[infinispan-dev] Proposal: ISPN-1394 Manual rehashing in 5.2

Wed Feb 1 08:39:22 EST 2012

On Wed, Feb 1, 2012 at 1:46 PM, Sanne Grinovero <sanne at infinispan.org> wrote:
> On 1 February 2012 11:23, Dan Berindei <dan.berindei at gmail.com> wrote:
>> Bela, you're right, this is essentially what we talked about in Lisbon:
>> https://community.jboss.org/wiki/AsymmetricCachesAndManualRehashingDesign
>>
>> For joins I actually started working on a policy of coalescing joins
>> that happen one after the other in a short time interval. The current
>> implementation is very primitive, as I shifted focus to stability, but
>> it does coalesce joins 1 second after another join started (or while
>> that join is still running).
>>
>> I don't quite agree with Sanne's assessment that it's fine for
>> getCache() to block for 5 minutes until the administrator allows the
>> new node to join.
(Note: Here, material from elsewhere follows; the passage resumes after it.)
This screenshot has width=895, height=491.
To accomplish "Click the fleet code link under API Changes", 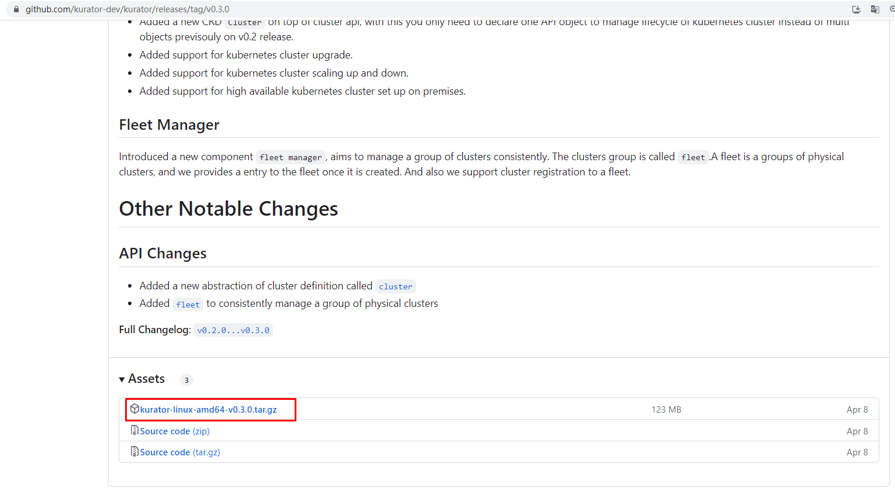I will (x=188, y=305).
We should modify startCaches() instead to signal to
>> the coordinator that we are ready to receive data for one or all of
>> the defined caches, and wait with a customizable time limit until the
>> caches have properly joined the cluster.
>>
>> The getCache() timeout should not be increased at all. Instead I would
>> propose that getCache() returns a functional cache immediately, even
>> if the cache didn't receive any data, and it works solely as an L1
>> cache until the administrator allows it to join. I'd even make it
>> possible to designate a cache as an L1-only cache, so it's never an
>> owner for any key.
>
> I agree that would be very nice, but makes it much more complex to
> implement in 5.2 as well: functional L1 means that the other nodes
> must accept this node as part of the grid, including for L1
> invalidation purposes.

I don't think L1 would be a problem, the L1 code doesn't assume that
the requestor is in the CH. That would basically be the only
difference between a "normal" node and a "L1-only" node.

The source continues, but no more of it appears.